The fourth possibility is that there has been political interference. Anne Tolley is Minister of Police and Corrections. She was aware of Mr Davis’s situation at least as far back as Septem- ber 2013. See Prison deaths investigated. She and Police Commissioner Peter Marshall took a keen interest in the case and were kept informed of developments by Dunedin Inspector Greg Sparrow who was in charge.
Inspector Sparrow also kept Mr Davis’s mother, Victoria Davis, informed – and Victoria thought that someone at Corrections would eventually be charged. But once the investigation was complete Ms Davis was told that Inspector Greg Sparrow had suddenly gone ‘on leave’. He was replaced by Detective Inspector Steve McGregor who seems to be higher up in the police chain of command. Peter Marshall and Anne Tolley are at the top of the chain.
Given the extraordinary decision that no one will be charged, it may well be that Anne Tolley has also crossed the line and interfered with a police prosecution. After the Judith Collins Oravida scandal and the resignation of Maurice Williamson, the last thing National wants to see is Police prosecuting Corrections over the death of a prisoner a few months out from the election.
All four of these possibilities are worthy of investigation – whether that’s by the coroner, the IPCA or the media.
The big picture
The inquest into Jai Davis’s death will be held from 3rd to 7th November, 2014 – but it seems unlikely the coroner will examine the big picture – despite the fact that Mr Davis’ death in prison is not an isolated case. Over 80 prisoners have died ‘unnatural deaths’ in custody in the last ten years – but not one prison officer, prison nurse or prison manager has ever been charged with anything. If the police fail to investigate prison deaths, and never press charges against anyone – a conspiracy theorist might conclude that Corrections and the Police are involved in a cover-up. Eighty dead bodies kept under wraps – the whole thing stinks.
Compare this with deaths in the forestry industry. On average about five forestry workers die every year and companies which fail to protect workers are often ordered to pay significant compensation. Four days ago, Coroner Wallace Bain (right) called the death rate in the forestry industry “alarming” and said “New Zealand’s health and safety record is extremely poor”. About five prisoners also die unnatural deaths in the care of the Corrections Department every year. In 2011, eleven prisoners died – but no one bats an eyelid. Why? Because they’re only prisoners, so who cares – and no one is really looking anyway, including the police. In Jai Davis’ case, the police eventually did have a look – but then they closed their eyes again.

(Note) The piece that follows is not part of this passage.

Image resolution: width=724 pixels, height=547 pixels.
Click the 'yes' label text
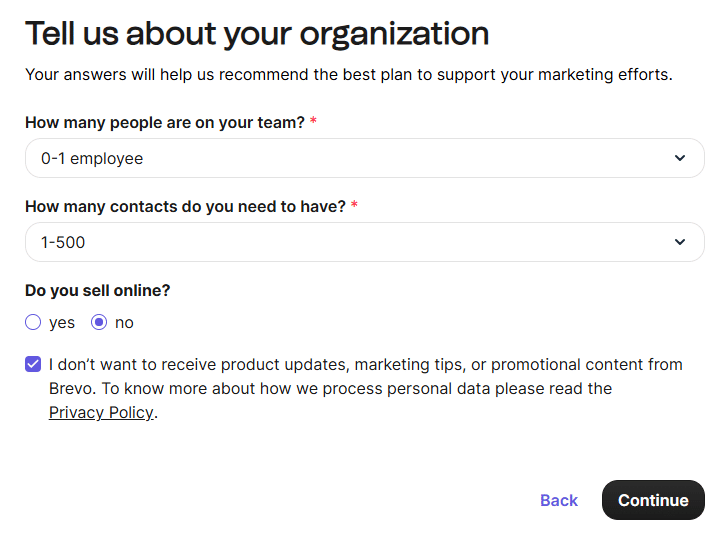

3 thoughts on “Severe neglect leads to prison sentence – except when the victim is a prisoner”
Another excellent blog, well done Roger. But incredibly sad that it needs to be written at all. Prison staff need to be held accountable for their actions and lack of ‘duty of care’.
Can it be taken to the Ombudsman’s Office? If enough cases are taken, the office will have to act against the Chief Executive of Corrections, don’t you think?